Rapid assessment of sexually transmitted diseases in a sentinel population in Thailand: prevalence of chlamydial infection, gonorrhoea, and syphilis among pregnant women--1996.

  1. P H Kilmarx,
  2. C M Black,
  3. K Limpakarnjanarat,
  4. N Shaffer,
  5. S Yanpaisarn,
  6. P Chaisilwattana,
  7. W Siriwasin,
  8. N L Young,
  9. C E Farshy,
  10. T D Mastro,
  11. M E St Louis
  1. National Center for HIV, STD, and TB Prevention, Centers for Disease Control and Prevention, Atlanta, GA, USA.

      Abstract

      OBJECTIVE: To determine the prevalence of sexually transmitted diseases (STDs) among pregnant women in Thailand, where case reporting suggests a marked decrease in STDs following a campaign promoting condom use during commercial sex. DESIGN: Cross sectional study of women at their first visit to the study hospitals' antenatal clinics in Chiang Rai (n = 500) and Bangkok (n = 521).

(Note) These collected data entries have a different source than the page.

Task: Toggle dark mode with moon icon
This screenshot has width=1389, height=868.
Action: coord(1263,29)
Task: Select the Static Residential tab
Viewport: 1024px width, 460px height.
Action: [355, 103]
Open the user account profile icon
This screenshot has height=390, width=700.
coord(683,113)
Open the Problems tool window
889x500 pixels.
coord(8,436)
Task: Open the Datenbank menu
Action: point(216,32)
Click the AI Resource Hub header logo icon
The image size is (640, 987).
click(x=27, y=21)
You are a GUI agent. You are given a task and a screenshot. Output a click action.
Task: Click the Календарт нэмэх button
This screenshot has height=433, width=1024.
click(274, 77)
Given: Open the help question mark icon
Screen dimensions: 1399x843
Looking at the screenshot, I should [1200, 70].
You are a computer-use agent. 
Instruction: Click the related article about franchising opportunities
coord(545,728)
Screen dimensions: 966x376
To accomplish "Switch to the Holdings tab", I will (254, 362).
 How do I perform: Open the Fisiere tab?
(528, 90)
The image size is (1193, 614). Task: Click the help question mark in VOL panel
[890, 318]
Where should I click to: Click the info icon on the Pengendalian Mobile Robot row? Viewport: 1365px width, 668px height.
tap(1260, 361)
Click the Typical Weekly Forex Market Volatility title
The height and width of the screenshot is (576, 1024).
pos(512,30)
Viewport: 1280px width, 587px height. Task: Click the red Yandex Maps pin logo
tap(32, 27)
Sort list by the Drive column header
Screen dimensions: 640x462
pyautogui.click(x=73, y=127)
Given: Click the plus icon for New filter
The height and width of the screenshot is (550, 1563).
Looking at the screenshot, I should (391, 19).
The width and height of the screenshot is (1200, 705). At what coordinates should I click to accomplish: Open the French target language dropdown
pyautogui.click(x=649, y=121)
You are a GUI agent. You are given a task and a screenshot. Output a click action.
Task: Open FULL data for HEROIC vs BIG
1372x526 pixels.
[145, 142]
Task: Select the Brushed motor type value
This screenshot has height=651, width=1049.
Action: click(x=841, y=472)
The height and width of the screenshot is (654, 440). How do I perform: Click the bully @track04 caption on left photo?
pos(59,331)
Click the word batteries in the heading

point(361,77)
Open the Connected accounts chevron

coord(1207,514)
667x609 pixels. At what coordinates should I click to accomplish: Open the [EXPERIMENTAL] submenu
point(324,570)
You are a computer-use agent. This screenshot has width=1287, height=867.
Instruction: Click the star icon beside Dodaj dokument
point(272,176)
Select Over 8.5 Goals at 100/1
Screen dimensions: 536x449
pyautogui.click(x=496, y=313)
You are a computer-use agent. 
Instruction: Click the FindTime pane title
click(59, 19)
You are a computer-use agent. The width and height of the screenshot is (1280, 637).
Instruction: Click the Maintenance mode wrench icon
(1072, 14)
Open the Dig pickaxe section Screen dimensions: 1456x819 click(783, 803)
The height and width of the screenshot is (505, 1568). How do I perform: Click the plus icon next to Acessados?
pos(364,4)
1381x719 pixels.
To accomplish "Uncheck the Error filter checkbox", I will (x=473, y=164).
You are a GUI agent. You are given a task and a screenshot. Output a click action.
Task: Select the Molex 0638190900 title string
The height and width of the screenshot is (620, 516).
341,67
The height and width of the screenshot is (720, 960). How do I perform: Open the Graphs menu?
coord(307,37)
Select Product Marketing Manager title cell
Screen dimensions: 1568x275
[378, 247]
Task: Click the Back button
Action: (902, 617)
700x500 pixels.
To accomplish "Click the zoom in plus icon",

METHODS: First catch urine specimens were tested for Chlamydia trachomatis and Neisseria gonorrhoeae using the Amplicor CT/NG polymerase chain reaction assay. Syphilis and HIV serological testing were performed in the study hospitals' laboratories. RESULTS: The prevalence of chlamydial infection was 5.7%, gonorrhoea 0.2%, and syphilis 0.5% (all VDRL or RPR titres were < or = 1:4). The prevalence of HIV infection was 7.1% in Chiang Rai and 2.9% in Bangkok. In a multivariate logistic regression analysis, chlamydial infection was associated with younger age and with higher gestational age at first antenatal clinic visit, but was not associated with marital status, gravidity, city of enrollment, or HIV infection status. CONCLUSIONS: There was a low prevalence of gonorrhoea and syphilis among these pregnant women in Thailand. Chlamydial infection was detected at a higher prevalence, especially among younger women and women registering later for antenatal care. Testing of pregnant women using easily collected urine specimens and a sensitive nucleic acid amplification assay is a feasible method of rapidly assessing chlamydial and gonococcal prevalence.